演者 唯見 徳馬(社会保険中央総合病院・内科)
共同演者 吉村 直樹(社会保険中央総合病院・内科), 河口 貴昭(社会保険中央総合病院・内科), 酒匂 美奈子(社会保険中央総合病院・内科), 高添 正和(社会保険中央総合病院・内科)
抄録 【目的】5-ASA製剤は軽症から中等症の潰瘍性大腸炎(UC)治療の第一選択である。アサコールはpH依存型のメサラジン放出調節剤でありメサラジンの大腸送達性に優れている。今回、従来の5-ASA製剤で効果不十分なUC症例におけるアサコールの有効性について検討した。【方法】2009年12月以降当院にてアサコールを導入した活動期UC133例(平均年齢:33.9±12.7歳)を対象としRachmilewitzのCliniclal Activity Index(CAI)とEndoscopic Index(EI)にて投与前と投与4週間後のスコアを比較検討した。【成績】投与前と投与4週間後でCAIは6.18±1.49から3.30±2.38へと有意に低下しており(p<0.01)、活動期UC症例におけるアサコールの有用性が示唆された。病型別で検証すると全大腸炎型(6.66±1.90→3.03±2.58)、左側大腸炎型(6.42±1.47→3.44±2.18)、直腸炎型(5.63±1.04→3.31±2.50)のいずれの群においてもCAIの有意な低下を認め(p<0.01)、遠位型でも有効性を認めた。

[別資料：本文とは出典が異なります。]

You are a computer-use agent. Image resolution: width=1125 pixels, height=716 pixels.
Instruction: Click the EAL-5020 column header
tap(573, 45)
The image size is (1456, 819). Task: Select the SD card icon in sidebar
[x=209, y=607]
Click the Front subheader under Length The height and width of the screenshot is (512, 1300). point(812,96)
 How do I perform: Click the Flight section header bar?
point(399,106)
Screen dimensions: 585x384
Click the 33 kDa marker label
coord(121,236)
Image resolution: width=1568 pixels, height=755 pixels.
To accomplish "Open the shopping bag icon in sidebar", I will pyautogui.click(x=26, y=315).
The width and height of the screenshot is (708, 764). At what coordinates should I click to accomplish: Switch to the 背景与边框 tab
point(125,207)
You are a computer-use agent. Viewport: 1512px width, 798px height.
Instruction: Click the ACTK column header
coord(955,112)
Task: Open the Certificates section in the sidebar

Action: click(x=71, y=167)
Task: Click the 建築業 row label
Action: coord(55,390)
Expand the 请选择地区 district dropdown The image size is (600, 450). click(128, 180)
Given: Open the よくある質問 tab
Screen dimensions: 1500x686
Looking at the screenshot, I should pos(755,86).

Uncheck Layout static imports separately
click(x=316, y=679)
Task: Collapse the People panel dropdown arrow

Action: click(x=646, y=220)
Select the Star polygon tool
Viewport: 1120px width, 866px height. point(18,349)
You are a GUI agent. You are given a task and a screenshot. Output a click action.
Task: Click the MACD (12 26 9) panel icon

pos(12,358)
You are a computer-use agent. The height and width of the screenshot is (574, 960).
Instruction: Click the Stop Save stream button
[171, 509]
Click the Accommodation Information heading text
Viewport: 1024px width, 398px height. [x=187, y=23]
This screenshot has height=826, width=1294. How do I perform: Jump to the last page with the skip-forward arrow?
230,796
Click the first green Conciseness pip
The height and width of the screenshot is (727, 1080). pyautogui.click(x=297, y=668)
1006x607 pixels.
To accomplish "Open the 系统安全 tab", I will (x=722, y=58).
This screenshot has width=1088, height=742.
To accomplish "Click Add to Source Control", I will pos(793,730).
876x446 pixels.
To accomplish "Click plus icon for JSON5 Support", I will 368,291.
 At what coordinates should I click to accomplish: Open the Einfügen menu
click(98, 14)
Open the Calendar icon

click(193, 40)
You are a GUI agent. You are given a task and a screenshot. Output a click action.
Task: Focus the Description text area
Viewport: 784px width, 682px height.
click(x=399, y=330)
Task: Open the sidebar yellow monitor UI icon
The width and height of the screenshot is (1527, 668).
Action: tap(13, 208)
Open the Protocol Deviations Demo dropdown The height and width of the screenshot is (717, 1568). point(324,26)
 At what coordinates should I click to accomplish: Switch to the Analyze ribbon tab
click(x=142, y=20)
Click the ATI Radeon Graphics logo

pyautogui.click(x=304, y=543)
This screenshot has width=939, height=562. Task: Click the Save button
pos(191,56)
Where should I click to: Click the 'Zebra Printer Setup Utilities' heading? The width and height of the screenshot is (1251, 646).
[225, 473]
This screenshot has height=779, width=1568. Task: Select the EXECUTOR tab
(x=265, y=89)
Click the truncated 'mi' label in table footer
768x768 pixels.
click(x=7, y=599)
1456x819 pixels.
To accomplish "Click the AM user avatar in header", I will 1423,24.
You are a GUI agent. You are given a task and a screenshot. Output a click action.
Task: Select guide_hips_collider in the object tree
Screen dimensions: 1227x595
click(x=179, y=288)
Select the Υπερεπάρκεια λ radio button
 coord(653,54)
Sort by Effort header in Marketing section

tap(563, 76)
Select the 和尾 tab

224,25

重症度別の検証でも軽症(5.20±0.58→2.80±1.76)、中等症(7.42±0.70→3.96±2.89)いずれの群においてもCAIの有意な低下を認めた(p<0.01)。アサコール切り替え前の5-ASA製剤別で検証するとサラゾスルファピリジン(6.41±1.48→3.66±2.07)群、従来型メサラジン製剤3.0g以下(5.97±1.51→3.25±2.29)群、高用量4.0g (6.29±1.16→3.53±3.50)群のいずれの群においてもCAIの有意な低下を認めた(p<0.01)。アサコールへの切り替え時点で注腸製剤などの局所製剤を使用していた症例は50例あったが、13例(26%)で局所製剤から離脱することができた。さらに、全症例中10例で投与前後で大腸内視鏡検査が施行できたが、EIは7.00±3.16から3.60±3.47へと有意に低下しており(p<0.01)、内視鏡的寛解導入効果も認めた。4例で軽度呼吸苦などの副作用を認めたが重篤な副作用は認めなかった。【結論】新規5-ASA製剤アサコールの導入で軽症から中等症までのUC患者の寛解導入率とQOLのさらなる向上が期待される。